■ DATASET RECORDS
◇ ◇ ◇ ◇
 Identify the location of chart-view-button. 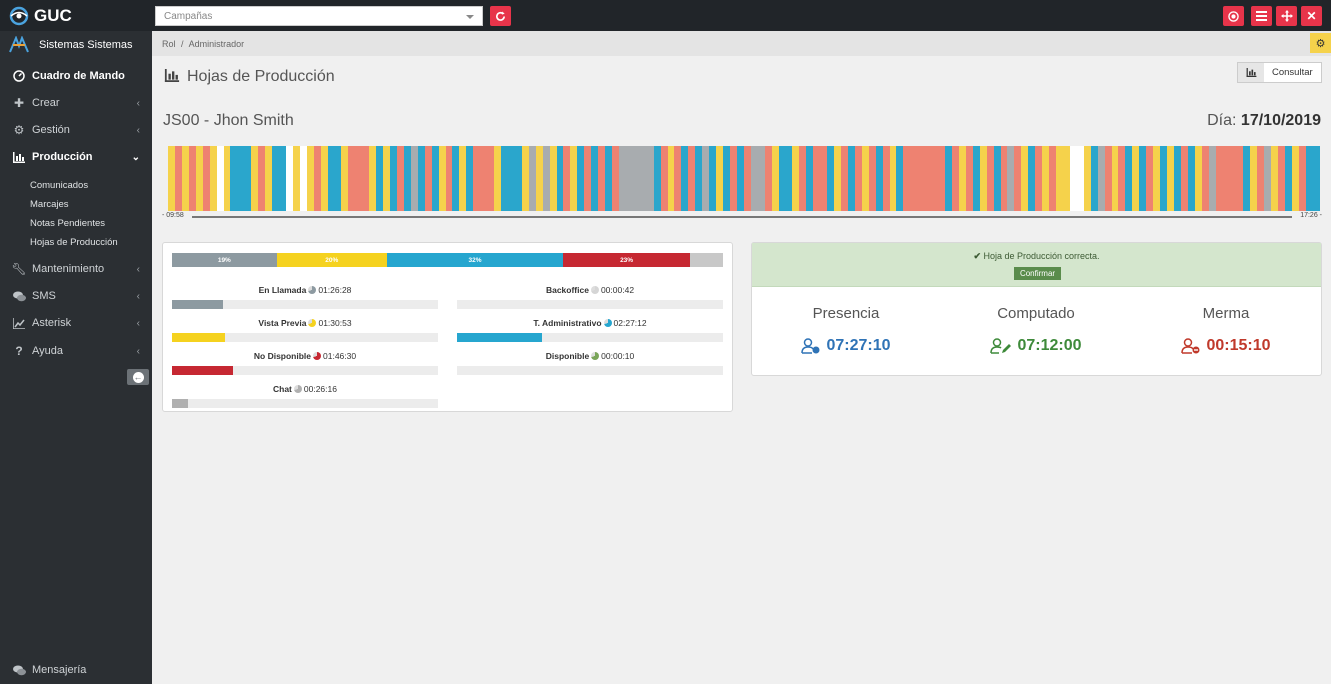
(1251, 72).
◇ ◇ ◇ ◇
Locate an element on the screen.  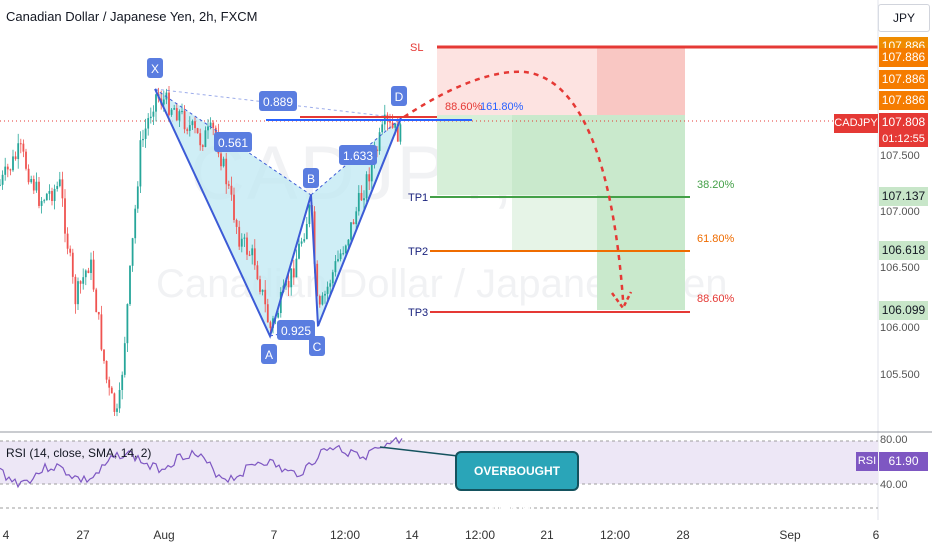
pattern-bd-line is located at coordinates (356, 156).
◇ ◇ ◇ ◇
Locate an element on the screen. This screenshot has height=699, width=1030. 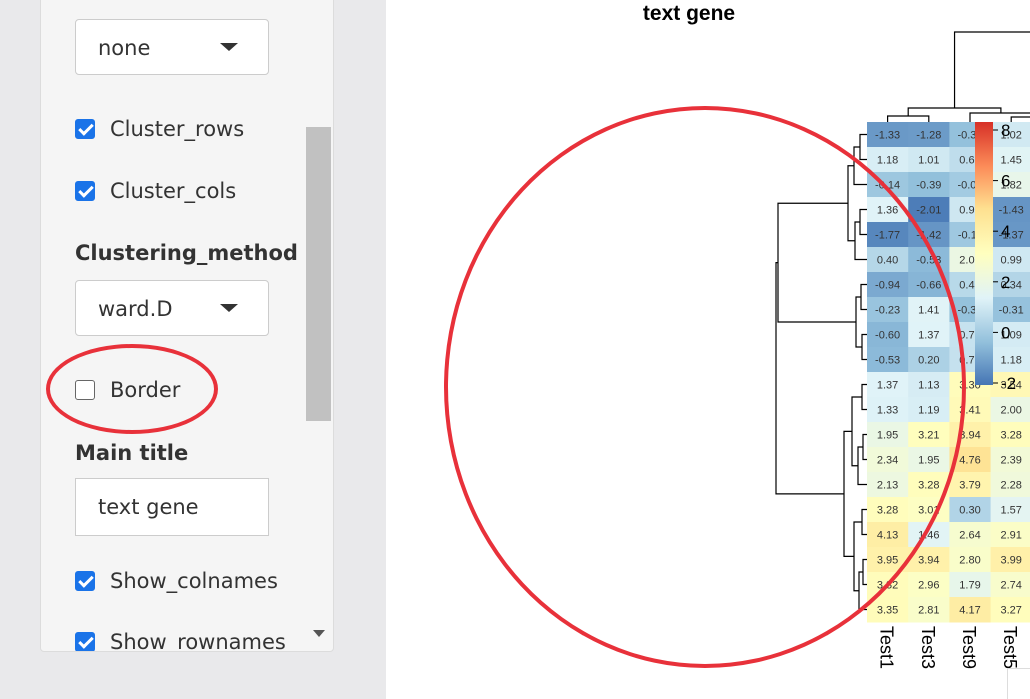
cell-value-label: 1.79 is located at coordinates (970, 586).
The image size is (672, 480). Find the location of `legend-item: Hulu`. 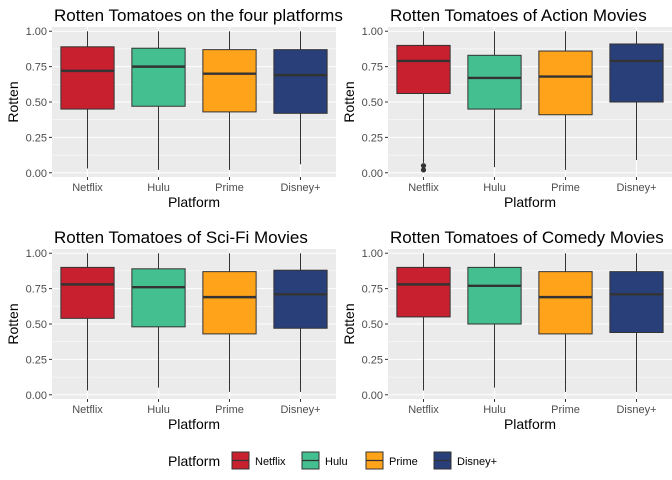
◇ ◇ ◇ ◇
■ WORK INSTRUCTIONS
Transcribe the records word for word, starting with the line that contains "Locate an element on the screen. This" and ending with the line that contains "The image size", with both of those lines included and the pictures left out.

■ RESPONSE AREA
Locate an element on the screen. This screenshot has height=699, width=1030. 
cell-value-label: 1.79 is located at coordinates (970, 586).
The image size is (672, 480). Find the location of `legend-item: Hulu`. 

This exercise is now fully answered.